The original Toyota Yaris of 1999 broke the mould for small cars, with daring design details such as a digital speedometer housed in a pod in the centre of the dash. While it’s true to say the Yaris has become more conventional over the years, as reviewed here in third-generation guise it still represents solid value for money, particularly for those who rate reliability over driving dynamics.

The Yaris competes with the highly accomplished Ford Fiesta, award-winning Skoda Fabia and the practical and hugely reliable Honda Jazz.

The Yaris is one of the roomier cars in its class, with plenty of interior space for those in the back, helped by a completely flat floor. There’s lots of head room up front, although the dashboard design is a little basic. Boot space matches the Fiesta's but falls short of that in the Fabia and Jazz. Furthermore, you have to make do with a large step in the floor of the boot when the rear seats are folded.

However, the Yaris does stand out from rivals because of the availability of a petrol/electric hybrid version, which loses out on some boot space but promises green credentials. The only other hybrid alternative in this class is the Suzuki Swift, although it’s not quite as economical as the Yaris.
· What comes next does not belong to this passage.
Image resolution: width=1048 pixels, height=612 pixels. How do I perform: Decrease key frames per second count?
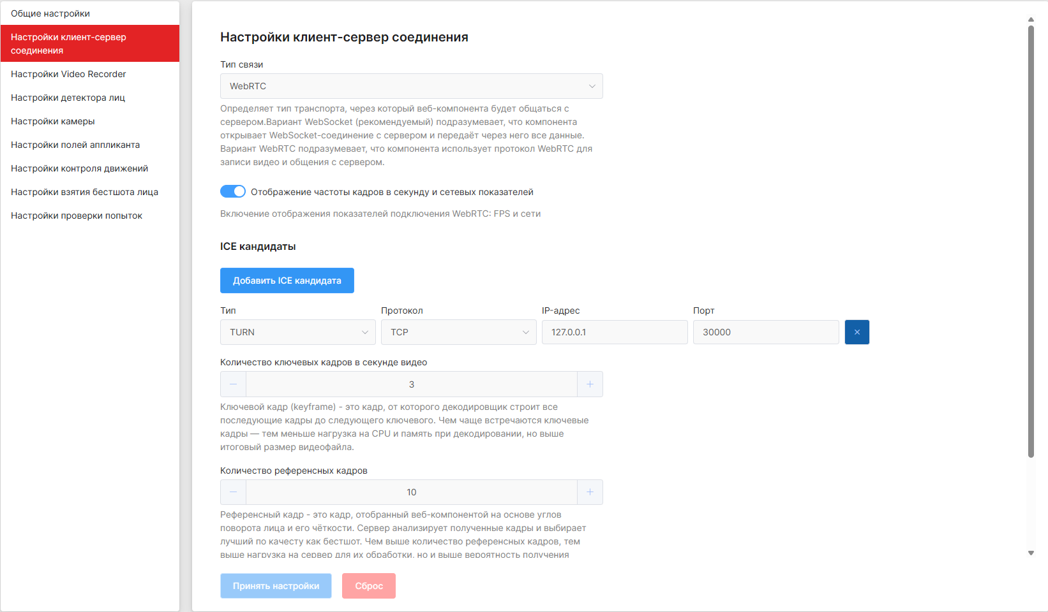coord(234,384)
Petrol engines in 1.0-litre and 1.3-litre capacities, plus a 1.4-litre diesel, make up the rest of the range. We like the livelier 1.3-litre unit paired with the easy-shifting five-speed manual gearbox (Toyota’s Multidrive S CVT automatic is fine around town but provokes a lot of engine noise under hard acceleration). From 2017, a 1.5 petrol replaced the 1.3. It brings a slight increase in fuel economy and a decrease in emissions. It’s noticeably faster than the 1.0, therefore better for those who regularly tackle longer journeys.

The light steering is good for town driving but, on the open road, it doesn’t inspire as much confidence as the more informative steering you get in rivals such as the Fiesta, Volkswagen Polo or Mazda 2. Similarly, ride comfort lags behind the Fiesta's; although the Yaris is far from unbearable, you do feel more thumps and bumps through the suspension and there’s a bit of wind noise at motorway speeds, too.

As you’d expect of a Toyota, the Yaris has a good reliability record and performed well in crash tests, with a five-star rating from Euro NCAP.

Also of note is a facelift in the middle of 2014 that resulted in a slightly swishier dashboard and more aggressive styling at the front of the car. The update in 2017 brought some new model specifications alongside the 1.5 petrol engine.